I’ve come to see that this is what the spirit has been asking for all along. It’s not about rejecting structure. It’s about building a life where our sacred design is honored.

Now, decades later, I see that moment at the copier differently. I understand that what I was feeling wasn’t rebellion—it was remembrance. My spirit wasn’t resisting work itself. It was resisting the disconnection, the dulling down, the separation from soul. Many of us are carrying that same quiet ache.

So I ask you today:

What does your spirit know about the way you're working and living right now? Are there rhythms you’ve forgotten? Is there a part of you still waiting in line, questioning silently, unsure if anyone else sees it too. You’re not alone. The question itself is sacred.

But what I’ve learned since that moment is this: You can live a life that honors your spirit.

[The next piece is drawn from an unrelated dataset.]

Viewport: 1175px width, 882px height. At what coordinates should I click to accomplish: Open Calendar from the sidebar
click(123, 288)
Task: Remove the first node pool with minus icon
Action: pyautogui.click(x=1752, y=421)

It doesn’t always mean quitting your job or leaving the system overnight. Sometimes it begins with a small act of remembrance. A breath between tasks. A ritual to begin the day. A truth spoken aloud.

For me, the path unfolded in steps. I found ways to weave freedom into the fabric of my work. I said yes to roles that valued flexibility. I designed learning environments that honored autonomy. I followed the quiet thread of my soul, even when the map wasn’t clear.

And that’s what I want to offer you: not a prescription, but permission. Permission to listen to that whisper inside.To question what feels off. To experiment with a different rhythm, even within the life you’re living now.

Your spirit isn’t asking for perfection. It’s asking for presence.

So whether you’re standing in an actual line or just sitting in a life that feels out of step, remember—context changes. The internet didn’t exist back then. Work was physical, centralized, rigid. But today, you have more choices than ever. More ways to align your life with what your spirit has always known.

Let this be your reminder that even now, in this moment, you can begin again.

The way you work can be a reflection of the way you want to live. And the life you build from that truth? That’s not rebellion. That’s alignment.

Ask AI:

What part of my current work rhythm is out of alignment with my spirit, and how can I take one small step toward freedom today?